At Lufthansa-owned Brussels Airlines, the successor carrier to Sabena, Chief Information Officer Simon Lamkin has combined leadership thrust with business-rich IT engagement to achieve digital takeoff during the past 12 months.

From a standing start, the mobile app the Brussels Airlines IT team introduced late in 2016 went through six iterations in 2017 and saw 350,000 downloads. After vastly outperforming its business plan, it now contributes a significant chunk of the airline's annual revenue. Likewise, a request-based process that took 48 hours to quote a price for a group booking has been turned into an instant online tool that has generated considerable revenue in its first six months of operation.

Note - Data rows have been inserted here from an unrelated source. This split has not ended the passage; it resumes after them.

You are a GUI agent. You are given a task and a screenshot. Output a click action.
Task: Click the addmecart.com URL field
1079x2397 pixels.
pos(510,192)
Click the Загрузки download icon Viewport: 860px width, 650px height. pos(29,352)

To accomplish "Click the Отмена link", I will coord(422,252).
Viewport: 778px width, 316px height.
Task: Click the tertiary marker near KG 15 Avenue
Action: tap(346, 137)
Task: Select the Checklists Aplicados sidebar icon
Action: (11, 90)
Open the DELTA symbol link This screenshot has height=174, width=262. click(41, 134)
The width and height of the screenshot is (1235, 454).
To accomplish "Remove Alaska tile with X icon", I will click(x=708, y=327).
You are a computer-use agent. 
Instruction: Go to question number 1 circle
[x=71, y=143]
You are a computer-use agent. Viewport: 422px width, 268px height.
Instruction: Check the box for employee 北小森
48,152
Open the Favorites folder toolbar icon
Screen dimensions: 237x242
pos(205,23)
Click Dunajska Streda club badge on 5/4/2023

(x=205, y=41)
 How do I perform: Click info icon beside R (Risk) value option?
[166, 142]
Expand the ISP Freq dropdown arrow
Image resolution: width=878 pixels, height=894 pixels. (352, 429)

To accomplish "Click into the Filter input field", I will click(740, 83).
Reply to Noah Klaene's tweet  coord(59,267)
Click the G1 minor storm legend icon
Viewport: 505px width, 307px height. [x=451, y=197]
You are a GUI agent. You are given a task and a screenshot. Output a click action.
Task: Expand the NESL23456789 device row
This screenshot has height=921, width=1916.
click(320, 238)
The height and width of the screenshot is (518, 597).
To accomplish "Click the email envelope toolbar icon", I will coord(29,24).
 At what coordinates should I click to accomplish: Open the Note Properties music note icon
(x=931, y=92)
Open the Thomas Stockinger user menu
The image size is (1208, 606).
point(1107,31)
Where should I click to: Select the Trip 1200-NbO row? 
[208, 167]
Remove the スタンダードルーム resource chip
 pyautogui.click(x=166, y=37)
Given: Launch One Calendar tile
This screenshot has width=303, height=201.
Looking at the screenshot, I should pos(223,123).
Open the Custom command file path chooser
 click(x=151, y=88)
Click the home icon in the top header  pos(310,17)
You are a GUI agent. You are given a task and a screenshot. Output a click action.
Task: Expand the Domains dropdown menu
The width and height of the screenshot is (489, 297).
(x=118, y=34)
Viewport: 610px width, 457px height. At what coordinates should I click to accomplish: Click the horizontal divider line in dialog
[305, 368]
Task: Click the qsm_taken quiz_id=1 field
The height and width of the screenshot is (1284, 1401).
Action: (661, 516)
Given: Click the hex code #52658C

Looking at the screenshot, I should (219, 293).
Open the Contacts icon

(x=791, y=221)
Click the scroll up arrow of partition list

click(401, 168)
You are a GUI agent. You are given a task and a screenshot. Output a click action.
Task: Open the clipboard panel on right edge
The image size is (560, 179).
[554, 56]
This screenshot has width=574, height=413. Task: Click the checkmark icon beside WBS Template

And it isn't just the mobile and web sales channels that have felt the uplift from the CIO function's initiatives. Flight crews too are now digitally equipped. At the start of 2017 all pilots had to physically print the flight plan for their shift (around 15 sides of A4 per short-haul flight, with an average of four flights per shift). The electronic version of the flight plan rolled out during the year may sound straightforward but it involved solving the sizeable problems of regulatory requirements and operational restrictions. It has been a massive success, with every pilot and first officer downloading their electronic flight folder to a Surface Pro, creating a fully integrated 100% paperless cockpit environment.

And as in the air, so on the ground. At the start of the year, the issue of specialist tools to engineers required paper-based sign-outs. By the end, the RFID tagging of all the key specialist tools allows the automatic logging of which technician has completed an airplane maintenance task and the exact tools they used for that job; the engineer is even alerted if a tool has not been returned, ensuring that nothing is left accidentally on the aircraft.

Having learned first-hand how powerful ground operations automation could be at easyJet, where he was head of IT for four years before moving to Brussels Airlines, Lamkin wanted to create something similar, but more portable and accessible to a large number of users without the need for specialist hardware. He started with an app that has helped ground staff manage bookings, add bags and special requests, take payments and move seats. It also spawned a range of new use-cases, the most notable of which was its underpinning of a remote bag drop facility at one of Belgium's biggest dance festivals. Lamkin's team created what looked like an airport bag-drop zone in the middle of a field over two consecutive weekends and checked in the bags of festival-goers returning to Brussels Airport.